S.Maria C.Vetere. Avvocati compatti contro la ‘violenza di genere’: ‘webinair’ riuscito ed apprezzato

Grande partecipazione per il “dialogo a distanza”, organizzato dal Comitato per le Pari Opportunità

in seno all’Ordine degli Avvocati di Santa Maria Capua Vetere, in occasione della “Giornata internazionale per l’eliminazione della violenza contro le donne”.

Il webinar, infatti, ha visto la presenza di ben 150 avvocati, oltre ai rappresentanti istituzionali ed agli eccelsi relatori, simbolo questo della necessità di dialogo in tema di violenza di genere.

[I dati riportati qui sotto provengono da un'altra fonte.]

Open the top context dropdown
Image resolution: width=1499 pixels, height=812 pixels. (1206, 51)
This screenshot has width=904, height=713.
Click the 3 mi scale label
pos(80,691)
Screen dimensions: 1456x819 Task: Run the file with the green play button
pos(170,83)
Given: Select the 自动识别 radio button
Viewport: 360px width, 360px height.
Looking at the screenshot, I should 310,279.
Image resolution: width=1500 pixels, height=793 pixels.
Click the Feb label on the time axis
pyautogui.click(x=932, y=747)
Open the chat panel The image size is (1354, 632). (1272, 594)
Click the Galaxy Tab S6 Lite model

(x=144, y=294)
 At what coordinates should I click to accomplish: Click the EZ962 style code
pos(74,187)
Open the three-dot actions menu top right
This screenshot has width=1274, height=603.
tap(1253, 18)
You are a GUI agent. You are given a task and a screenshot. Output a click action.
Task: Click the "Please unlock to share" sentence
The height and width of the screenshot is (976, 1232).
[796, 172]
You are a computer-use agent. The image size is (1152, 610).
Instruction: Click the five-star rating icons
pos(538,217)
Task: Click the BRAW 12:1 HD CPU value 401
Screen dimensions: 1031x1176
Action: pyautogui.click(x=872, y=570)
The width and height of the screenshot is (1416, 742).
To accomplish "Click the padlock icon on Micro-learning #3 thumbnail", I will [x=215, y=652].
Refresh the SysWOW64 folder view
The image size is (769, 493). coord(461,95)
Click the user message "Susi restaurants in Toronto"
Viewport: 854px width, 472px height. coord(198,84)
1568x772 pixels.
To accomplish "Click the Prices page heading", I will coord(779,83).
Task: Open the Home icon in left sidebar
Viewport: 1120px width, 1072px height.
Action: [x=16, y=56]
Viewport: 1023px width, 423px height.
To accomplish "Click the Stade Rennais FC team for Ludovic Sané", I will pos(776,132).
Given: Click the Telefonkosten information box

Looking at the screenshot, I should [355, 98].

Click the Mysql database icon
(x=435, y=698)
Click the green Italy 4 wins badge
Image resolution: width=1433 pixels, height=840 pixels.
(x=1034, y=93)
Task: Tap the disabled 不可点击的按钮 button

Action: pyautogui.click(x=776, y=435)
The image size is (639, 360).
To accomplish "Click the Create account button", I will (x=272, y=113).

L’incontro è stato introdotto e moderato dall’avvocato Pasquale Sticco, promotore dell’evento e componente del Comitato per le Pari Opportunità con delega alla formazione in materia di violenza di genere, che ha aperto i lavori rivolgendo un pensiero a Loredana e Aisha, vittime di femminicidio proprio nel giorno contro la violenza di genere.

Nel ricordare che “la violenza di genere non si manifesta solo con l’aggressione fisica, ma include al suo interno la violenza psicologica, economica, parimenti pericolose perché distruggono interiormente una donna”, l’Avv. Sticco ha evidenziato che “è sempre più attuale la necessità di un dialogo tra le diverse figure istituzionali chiamate a combattere il cancro che affligge la nostra società. Occorre fare rete, partendo dal basso. È doveroso investire sulla formazione, perché i bambini odierni (che, purtroppo, spesso assistono a fenomeni di violenza) saranno gli adulti del domani. Formare per fermare, questo l’appello che rivolgo alle Istituzioni”.

Particolarmente significativi i saluti portati dal Presidente del Consiglio dell’Ordine degli Avvocati di S. Maria C.V.  Avv. Adolfo Russo, dal Presidente della Scuola di Formazione Forense Avv. Francesco Buco, dalla Presidente del Comitato per le Pari Opportunità Avv. Olimpia Rubino, dal Presidente della Camera Penale Avv. Francesco Petrillo e dal Rappresentante della Camera Civile Avv. Vittorio Sibillo. Tutti hanno evidenziato la necessità di fare squadra, di lavorare in maniera sinergica, onde sconfiggere il fenomeno.

In particolare, la Presidente del Comitato per le Pari Opportunità, Avv. Olimpia Rubino, ha evidenziato che “dobbiamo investire nel senso di solidarietà e nella speranza; dobbiamo far sì che le donne tornino ad avere una propria identità e dignità, non soltanto personale ma anche economica. Solo in questo modo possiamo intraprendere la strada verso un futuro ed mondo migliore”.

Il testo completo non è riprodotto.